-- Prompt --
In which lines of the data does the string "Identify" appear? Copy every one.

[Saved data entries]
BEGIN

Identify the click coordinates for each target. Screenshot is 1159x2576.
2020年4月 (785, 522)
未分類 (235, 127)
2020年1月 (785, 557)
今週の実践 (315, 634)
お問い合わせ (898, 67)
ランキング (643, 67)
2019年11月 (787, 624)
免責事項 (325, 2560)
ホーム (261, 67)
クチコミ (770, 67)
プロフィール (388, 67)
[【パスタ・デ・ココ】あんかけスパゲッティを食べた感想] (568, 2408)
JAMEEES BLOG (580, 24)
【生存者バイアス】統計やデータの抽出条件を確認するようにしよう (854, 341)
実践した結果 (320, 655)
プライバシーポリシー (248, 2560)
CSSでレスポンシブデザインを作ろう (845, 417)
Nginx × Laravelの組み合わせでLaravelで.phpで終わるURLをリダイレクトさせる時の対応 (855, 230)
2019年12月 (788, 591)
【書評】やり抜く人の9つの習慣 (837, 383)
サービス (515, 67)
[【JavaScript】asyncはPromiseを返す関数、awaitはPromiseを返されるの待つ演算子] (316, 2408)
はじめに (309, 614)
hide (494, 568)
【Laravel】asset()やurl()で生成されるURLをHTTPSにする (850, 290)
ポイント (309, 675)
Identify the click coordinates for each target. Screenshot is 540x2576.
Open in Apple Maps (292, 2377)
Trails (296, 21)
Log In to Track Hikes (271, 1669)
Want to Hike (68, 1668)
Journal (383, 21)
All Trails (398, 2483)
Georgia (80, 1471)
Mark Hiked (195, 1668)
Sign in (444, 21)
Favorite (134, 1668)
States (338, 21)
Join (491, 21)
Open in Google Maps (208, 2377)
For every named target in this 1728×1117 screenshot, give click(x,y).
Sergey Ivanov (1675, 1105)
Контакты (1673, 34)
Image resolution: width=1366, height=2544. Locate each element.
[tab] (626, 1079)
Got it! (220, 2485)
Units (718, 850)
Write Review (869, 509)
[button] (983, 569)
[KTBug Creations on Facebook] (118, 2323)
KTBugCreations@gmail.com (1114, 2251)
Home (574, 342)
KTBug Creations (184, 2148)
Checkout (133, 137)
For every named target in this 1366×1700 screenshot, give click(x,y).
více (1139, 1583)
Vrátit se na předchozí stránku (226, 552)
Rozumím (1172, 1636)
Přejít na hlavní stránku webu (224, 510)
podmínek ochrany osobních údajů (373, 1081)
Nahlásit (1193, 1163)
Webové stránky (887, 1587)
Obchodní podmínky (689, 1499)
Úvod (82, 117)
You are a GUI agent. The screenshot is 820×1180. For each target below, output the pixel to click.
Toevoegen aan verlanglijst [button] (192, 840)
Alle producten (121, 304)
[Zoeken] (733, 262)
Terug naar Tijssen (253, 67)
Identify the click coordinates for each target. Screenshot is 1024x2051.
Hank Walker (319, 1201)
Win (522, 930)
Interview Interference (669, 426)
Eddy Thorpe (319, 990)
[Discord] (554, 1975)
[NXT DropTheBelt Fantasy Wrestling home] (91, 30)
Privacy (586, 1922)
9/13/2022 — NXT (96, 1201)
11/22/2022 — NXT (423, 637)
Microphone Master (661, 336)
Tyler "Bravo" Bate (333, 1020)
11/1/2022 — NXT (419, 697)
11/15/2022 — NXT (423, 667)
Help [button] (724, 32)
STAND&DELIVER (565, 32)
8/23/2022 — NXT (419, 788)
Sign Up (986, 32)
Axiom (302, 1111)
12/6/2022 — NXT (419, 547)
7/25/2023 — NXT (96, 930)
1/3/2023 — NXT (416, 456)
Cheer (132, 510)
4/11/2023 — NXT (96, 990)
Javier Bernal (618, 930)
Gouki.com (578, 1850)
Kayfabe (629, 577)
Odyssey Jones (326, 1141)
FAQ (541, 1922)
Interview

END

-- Result of the exercise --
Identify the click coordinates for each target. Screenshot is 1159x2576.
Identify the click coordinates for each target. Screenshot is 540x2576.
Identify the click coordinates for each target. Screenshot is 1024x2051.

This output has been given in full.